Meine Stimme ist verschwunden. Das ist
ziemlich schade, denn eigentlich mochte ich sie ganz gerne. Daher habe
ich sie sehr häufig benutzt, privat und beruflich.
Ich
habe damit meinen Standpunkt vertreten, meist recht leise, seltener
laut, aber immer deutlich. Ich habe damit geflüstert und geschrien, Lob
und Kritik verteilt, flammende Reden gehalten und lustige Gedichte
rezitiert, kleine Lebensweisheiten verkündet und große Gefühle
gestanden.
Und nun ist sie fort. Das Verschwinden meiner
Stimme kündigte sich bereits vor einiger Zeit an, als sie ihren
gewohnten Klang veränderte. Plötzlich hörte sie sich ein wenig so an wie
die von Tom Waits. Anders als der Mann mit dem schiefen Hut habe ich
meine Stimme allerdings niemals zum Singen benutzt - oder allenfalls
unter Androhung massiver körperlicher Gewalt beziehungsweise einer noch
schlechteren Note im Schulfach Musik.
Wer mich zum Gesang
nötigte, bereute seine Entscheidung meist nach wenigen Sekunden. Mit
meiner Stimme lassen sich aller Textsicherheit zum Trotz ganze
Konzerthallen leeren. Das weiß ich, ohne es jemals ausprobiert zu haben.
Mein Autoradio und meine Dusche könnten ein Lied davon singen, wenn sie
singen könnten. Aber natürlich können sie nicht einmal sprechen. Genau
wie ich.
Allerdings gebe ich die Hoffnung nicht auf, dass
meine Stimme bald wieder da ist. Obwohl ich sie seit meinem 18.

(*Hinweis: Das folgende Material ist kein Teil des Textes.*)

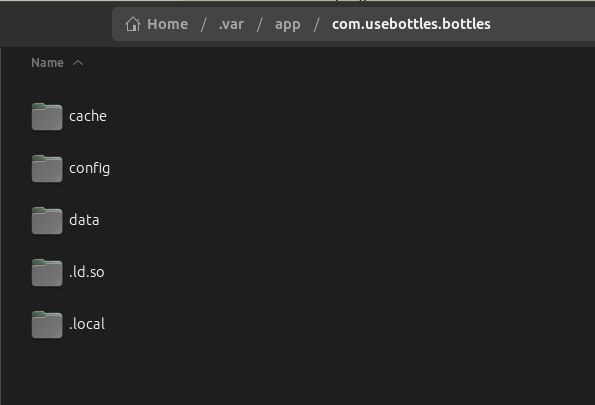Select the data folder name label
This screenshot has height=405, width=595.
click(84, 220)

Lebensjahr mehrmals jemandem gegeben habe, ist sie nämlich immer
zurückgekehrt. Übrigens ohne Konsequenzen für mein Leben, welcher Art
auch immer.
Wenn ich meine Stimme wiederhabe, werde ich
mir überlegen, ob ich sie in Zukunft weniger schone. Ich könnte endlich
mit dem Aktivrauchen anfangen oder mit dem Konsum von Spirituosen oder
damit, mir morgens Rasierklingen unter die Cornflakes zu mischen. Dann
steht einer Gesangskarriere nichts mehr im Wege, was in Zeiten des
wirtschaftlichen Abschwungs als zweites Standbein durchaus sinnvoll sein
kann. (Meine Unwörter des Jahres: "Abschwung" und "Standbein".)
Einzige
Bedingung: Meine Stimme kommt nicht allein, sondern bringt ein wenig
Genie mit. Das braucht es nämlich auch, wie das Beispiel Tom Waits
beweist. Dies ist jedoch eher unwahrscheinlich, daher bleibt's wohl beim
Sprechen.
Aber schweigen - das sei hiermit zumindest schriftlich verkündet - werde ich so schnell nicht.